● **EXERCISE**
Extract every line in the records that contains the string "coordinates", matching case exactly.

----

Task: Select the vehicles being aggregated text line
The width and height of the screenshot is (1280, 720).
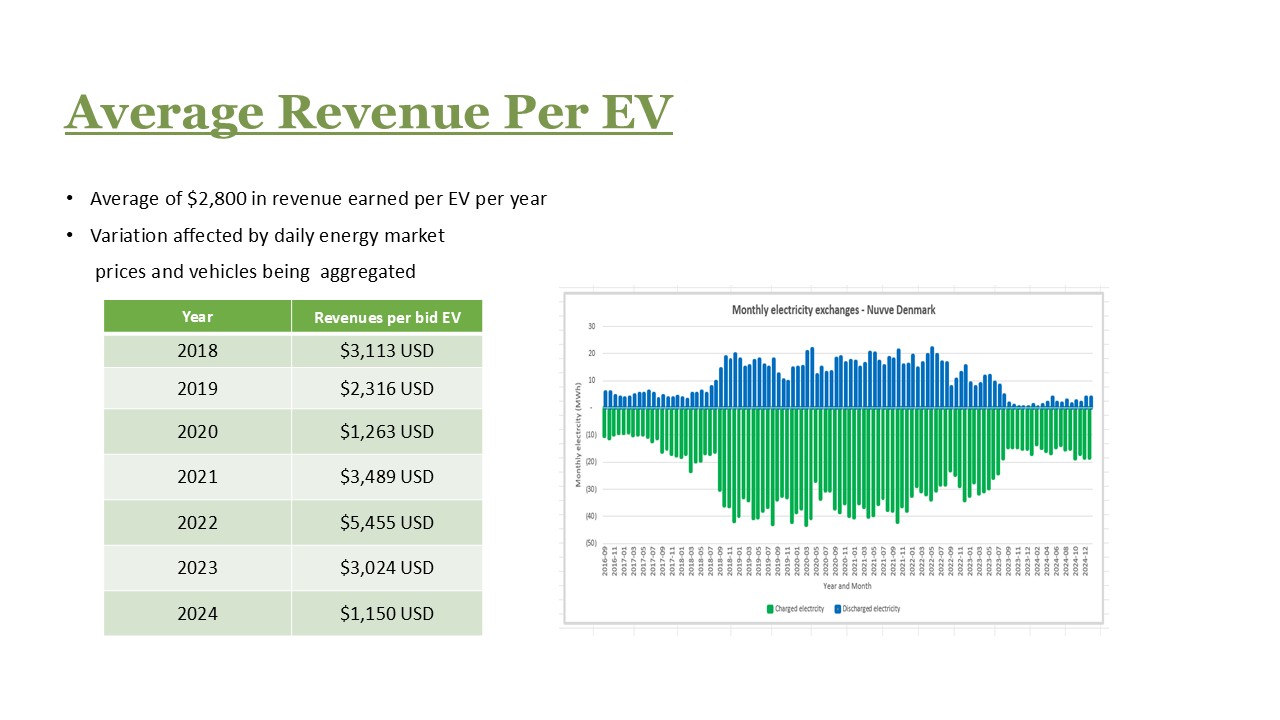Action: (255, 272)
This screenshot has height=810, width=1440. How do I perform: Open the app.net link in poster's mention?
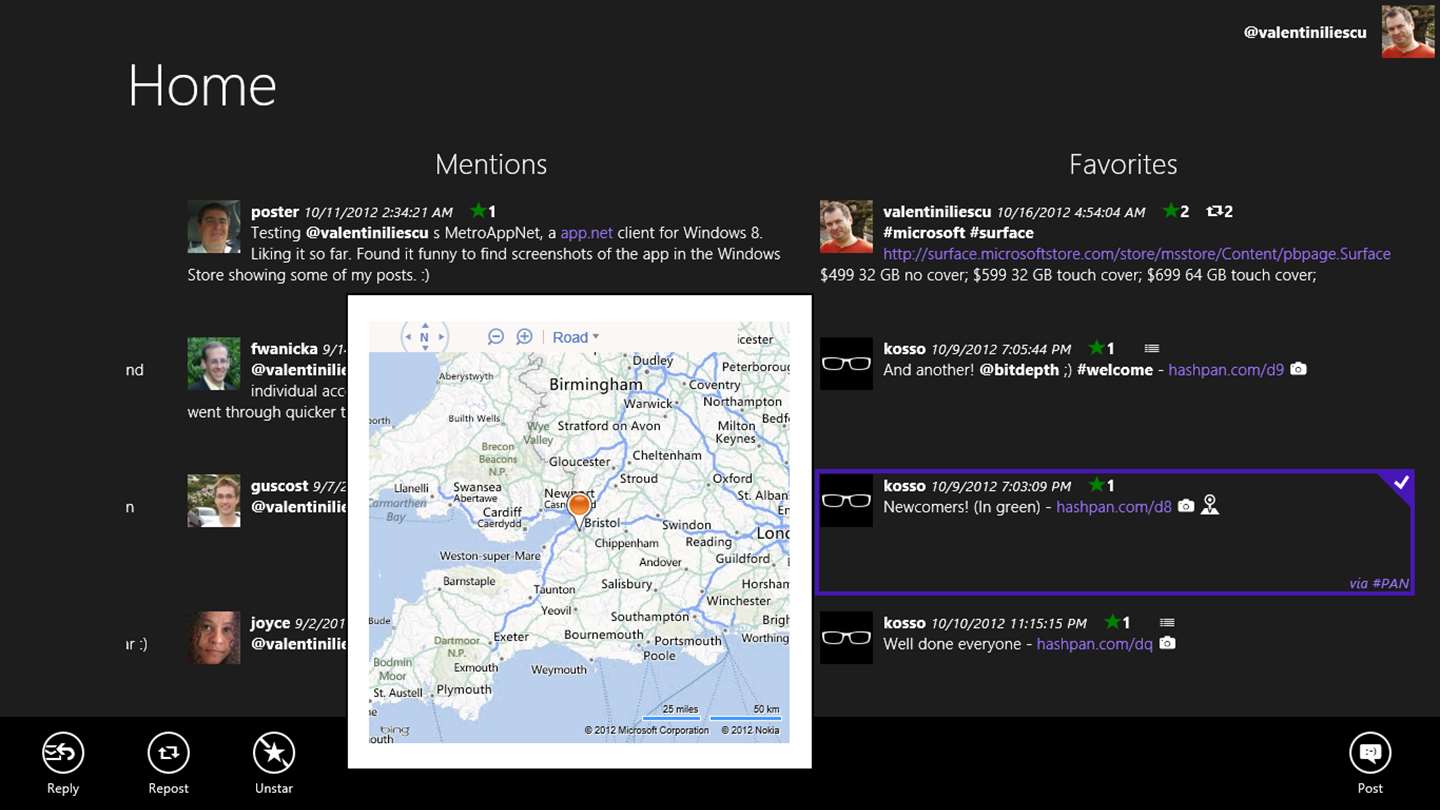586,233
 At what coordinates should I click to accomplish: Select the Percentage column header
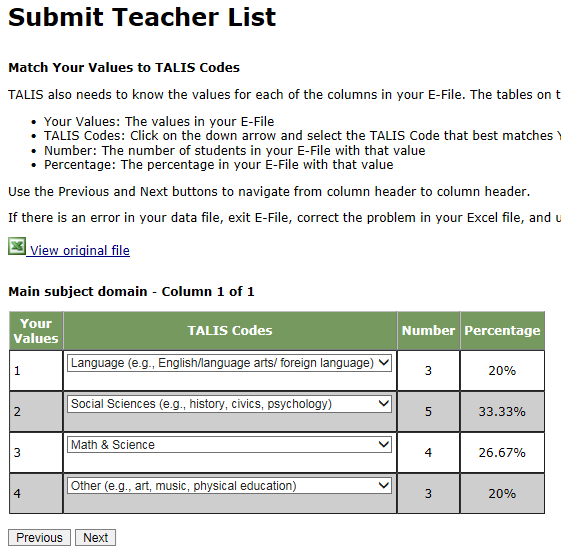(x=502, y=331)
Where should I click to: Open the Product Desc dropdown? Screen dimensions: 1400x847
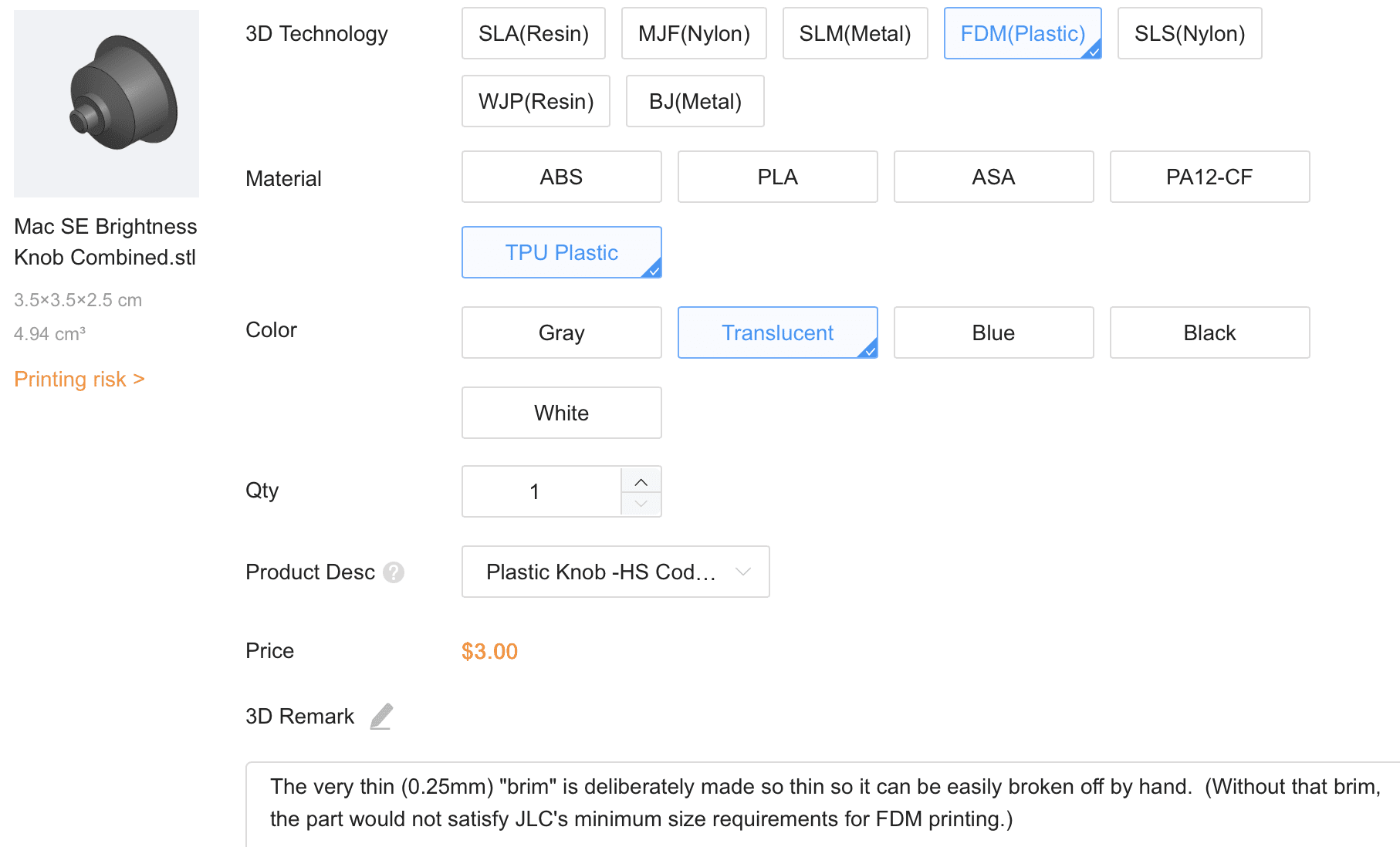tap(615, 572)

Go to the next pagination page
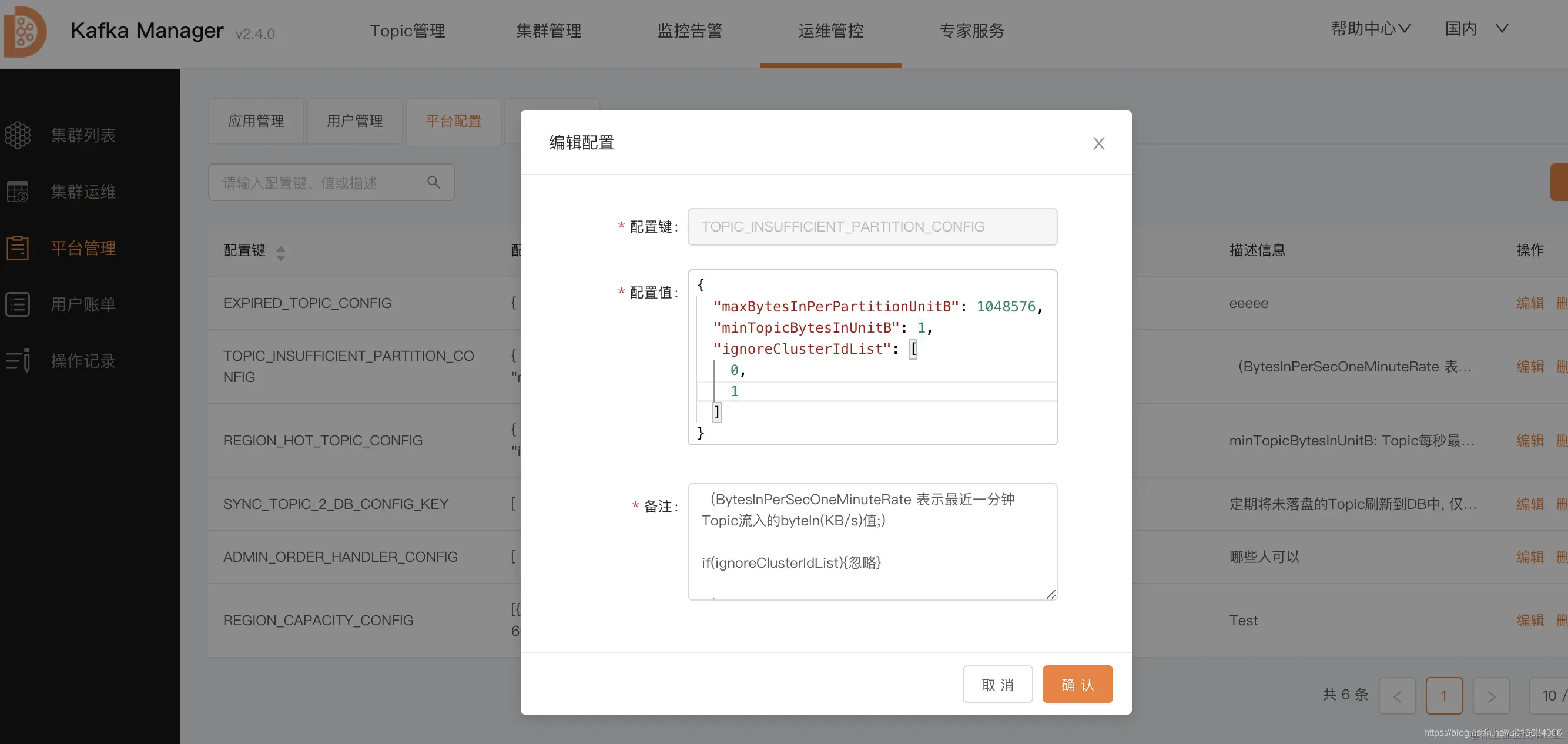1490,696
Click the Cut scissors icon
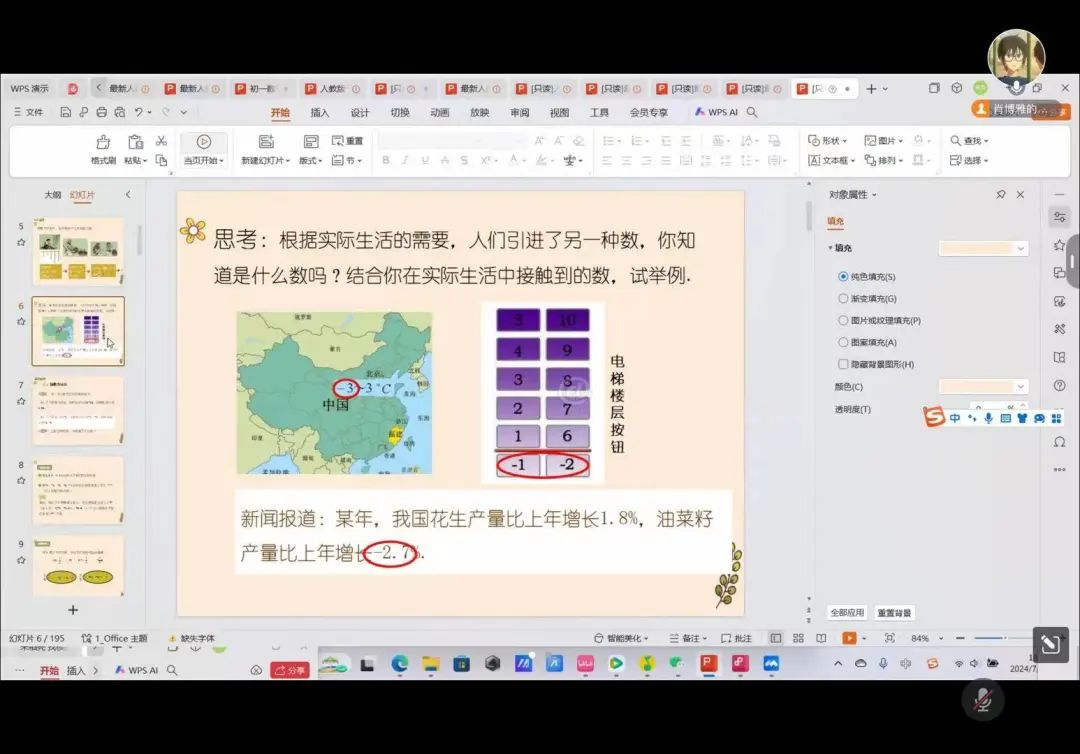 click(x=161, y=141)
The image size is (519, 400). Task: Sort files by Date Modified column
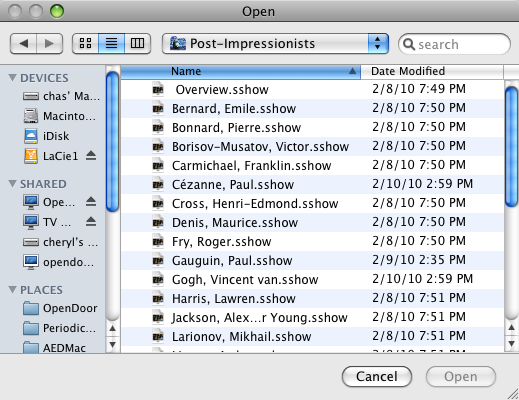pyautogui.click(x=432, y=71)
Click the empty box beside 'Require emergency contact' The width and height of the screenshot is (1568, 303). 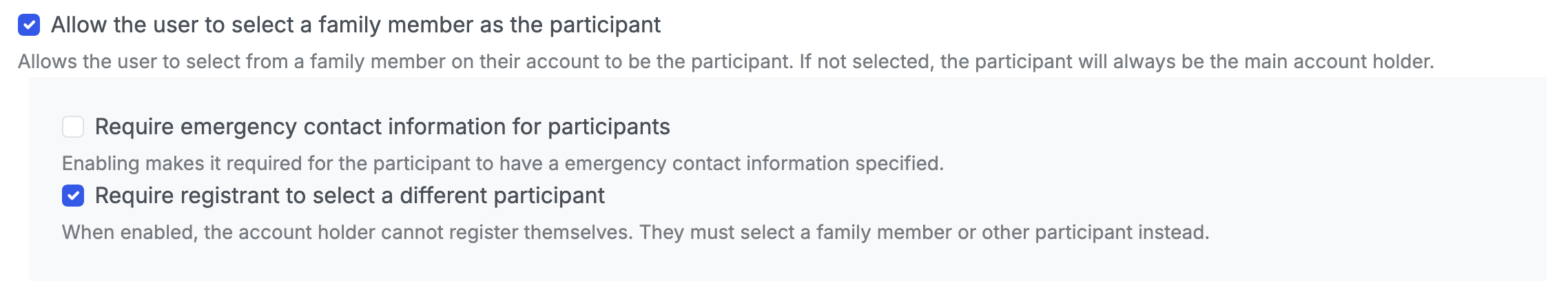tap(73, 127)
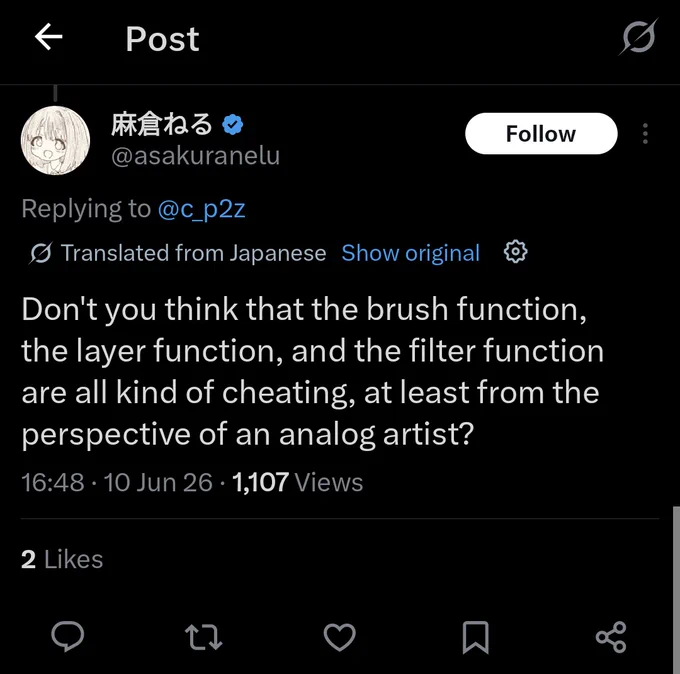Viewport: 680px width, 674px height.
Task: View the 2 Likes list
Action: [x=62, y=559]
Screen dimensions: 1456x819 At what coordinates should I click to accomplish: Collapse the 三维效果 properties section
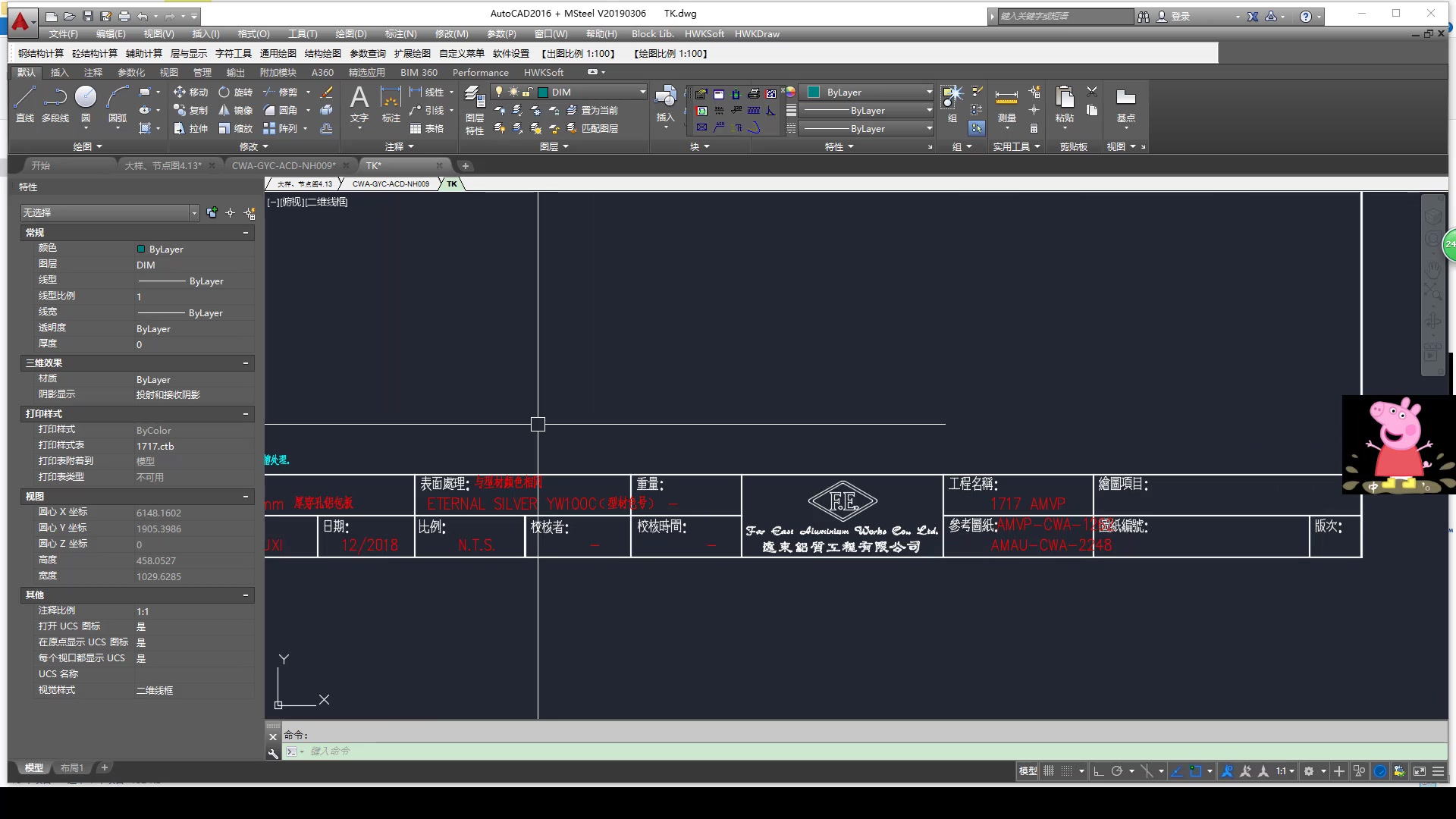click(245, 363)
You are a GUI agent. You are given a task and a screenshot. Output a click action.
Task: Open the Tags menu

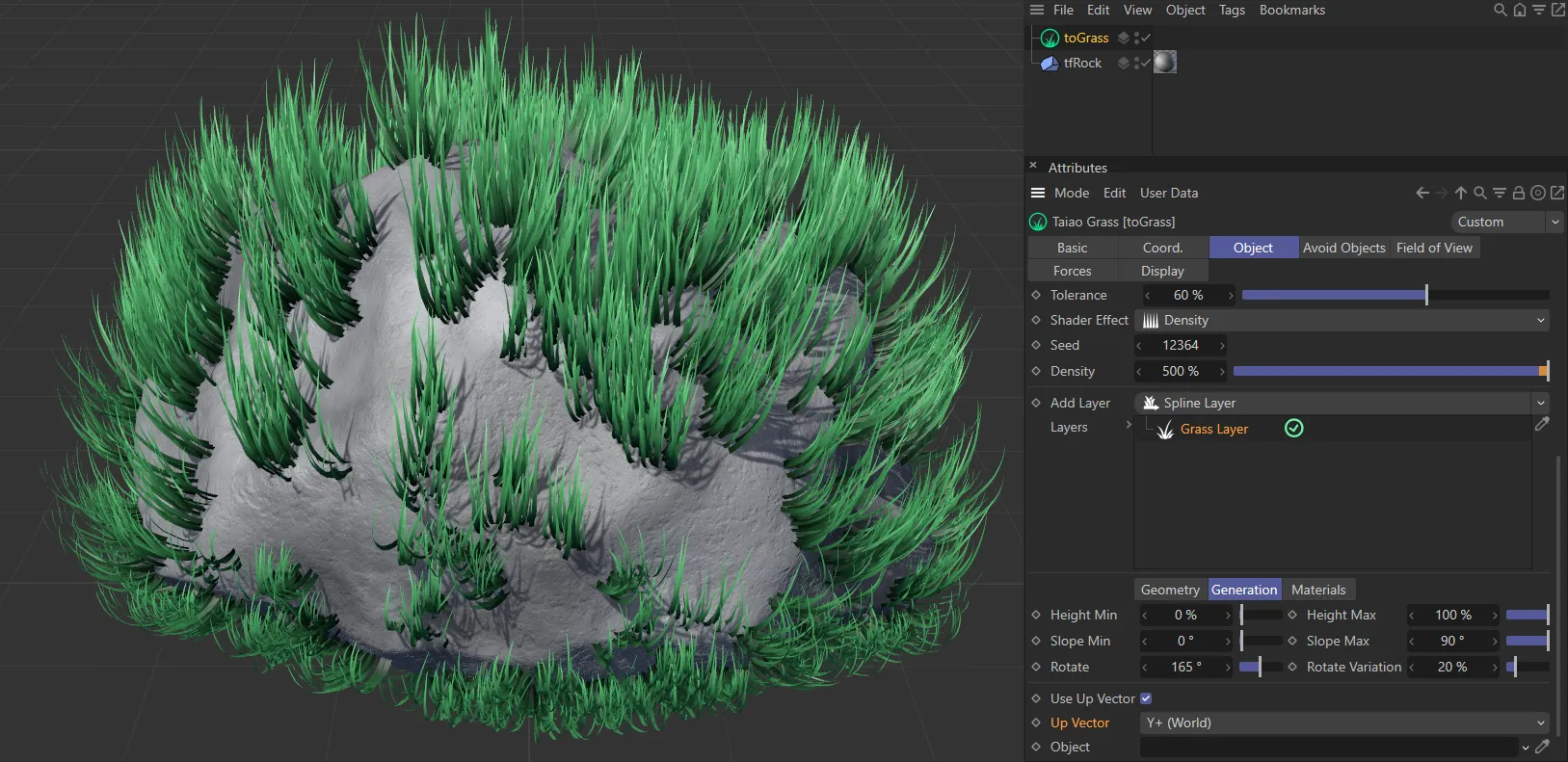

----

● **FINISHED TASK**
 At what coordinates should I click to accomplish: Select the Percentage column header
Screen dimensions: 1456x819 At what coordinates should I click to accomplish: Collapse the 三维效果 properties section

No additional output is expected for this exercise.